Moray MP Douglas Ross says it is “utterly appalling” that there has been another data breach by NHS Grampian.
Douglas has been contacted by a concerned constituent – who wishes to remain anonymous – after her mother mistakenly received a letter from the health board which she initially thought was outlining details to invite her along to a medical appointment which she had been waiting on.
However, on closer inspection of the letter, she realised that the correspondence had been sent in error to someone living in another part of the Moray constituency. The letter contained the person’s name, address and CHI number.
The daughter has told Douglas that her mother is “deeply distressed” that the letter for her own medical appointment containing sensitive and confidential information is also likely to have been wrongly addressed.
She has made contact with the health board to lodge a formal complaint on her mother’s behalf.

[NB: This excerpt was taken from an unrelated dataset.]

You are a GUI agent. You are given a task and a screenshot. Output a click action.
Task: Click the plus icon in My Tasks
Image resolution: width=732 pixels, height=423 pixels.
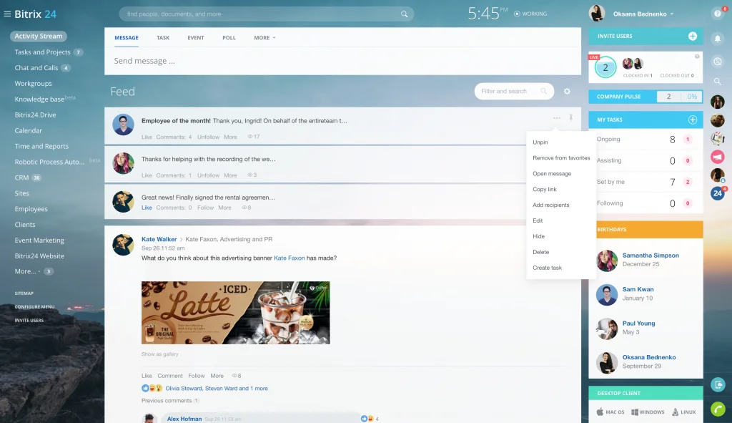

Douglas says he is “bitterly disappointed” this sort of incident has occurred again, after he highlighted two previous data breaches in recent years. He has also taken the issue up on behalf of the family with NHS Grampian.
He added that yet again there are more “serious questions” for NHS Grampian to answer and that lessons are clearly not being learned from previous incidents.
Moray MP Douglas Ross said: “I am utterly astonished and bitterly disappointed that yet another data breach has been committed by NHS Grampian. This incident is unacceptable and I know from my discussions with the family involved how worried they are about this breach.
“On two separate occasions in recent years I have raised similar cases, yet it appears no lessons have been learnt by the health board.
“These letters contain private and sensitive information and it is clear once again, a lack of due diligence has been carried out by NHS Grampian, before this was sent to the wrong address.
“It is little wonder that the family of the patient involved contacted me and my office in such distress.
“NHS Grampian have serious questions to answer as to how this has happened, and why it continues to happen.
“The health board must apologise to the patients involved, investigate this matter fully and finally put in place as robust measures as possible to guarantee no further breaches of highly sensitive personal data occur.”